- **Data rows**
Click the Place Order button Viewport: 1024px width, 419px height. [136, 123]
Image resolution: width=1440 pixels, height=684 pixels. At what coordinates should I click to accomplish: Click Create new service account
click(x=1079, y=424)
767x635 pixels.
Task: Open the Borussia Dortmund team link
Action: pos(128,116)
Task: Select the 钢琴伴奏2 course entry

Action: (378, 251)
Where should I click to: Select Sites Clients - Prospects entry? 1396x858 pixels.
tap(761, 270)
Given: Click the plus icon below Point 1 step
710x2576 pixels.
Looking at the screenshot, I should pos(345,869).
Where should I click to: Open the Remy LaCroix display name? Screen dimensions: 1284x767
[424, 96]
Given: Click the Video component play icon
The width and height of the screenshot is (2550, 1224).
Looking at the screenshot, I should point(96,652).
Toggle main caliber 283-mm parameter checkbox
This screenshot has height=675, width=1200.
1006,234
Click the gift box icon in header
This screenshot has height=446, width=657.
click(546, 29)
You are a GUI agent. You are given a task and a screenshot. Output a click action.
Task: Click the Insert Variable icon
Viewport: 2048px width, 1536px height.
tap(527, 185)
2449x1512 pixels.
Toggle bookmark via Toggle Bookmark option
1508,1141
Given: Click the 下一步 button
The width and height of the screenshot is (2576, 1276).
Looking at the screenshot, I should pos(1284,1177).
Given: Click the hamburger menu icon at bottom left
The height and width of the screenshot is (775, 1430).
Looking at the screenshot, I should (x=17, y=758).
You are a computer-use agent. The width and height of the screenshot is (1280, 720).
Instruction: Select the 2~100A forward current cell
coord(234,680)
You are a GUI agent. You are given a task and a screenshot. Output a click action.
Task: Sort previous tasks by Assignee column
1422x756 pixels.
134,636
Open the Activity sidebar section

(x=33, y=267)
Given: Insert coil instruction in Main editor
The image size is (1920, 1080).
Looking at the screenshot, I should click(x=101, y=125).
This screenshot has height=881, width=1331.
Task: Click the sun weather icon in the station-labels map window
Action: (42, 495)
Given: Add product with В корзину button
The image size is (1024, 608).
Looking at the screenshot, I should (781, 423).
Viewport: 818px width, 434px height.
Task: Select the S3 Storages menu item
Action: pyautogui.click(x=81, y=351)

- **The request**
Rewrite the stretch from the line containing "Given: Insert coil instruction in Main editor" through the end of the records, putting "Program editor" in place of "Main editor" and keeping everything else the same.

- **Solution to the problem**
Given: Insert coil instruction in Program editor
The image size is (1920, 1080).
Looking at the screenshot, I should click(x=101, y=125).
This screenshot has height=881, width=1331.
Task: Click the sun weather icon in the station-labels map window
Action: (42, 495)
Given: Add product with В корзину button
The image size is (1024, 608).
Looking at the screenshot, I should (781, 423).
Viewport: 818px width, 434px height.
Task: Select the S3 Storages menu item
Action: pyautogui.click(x=81, y=351)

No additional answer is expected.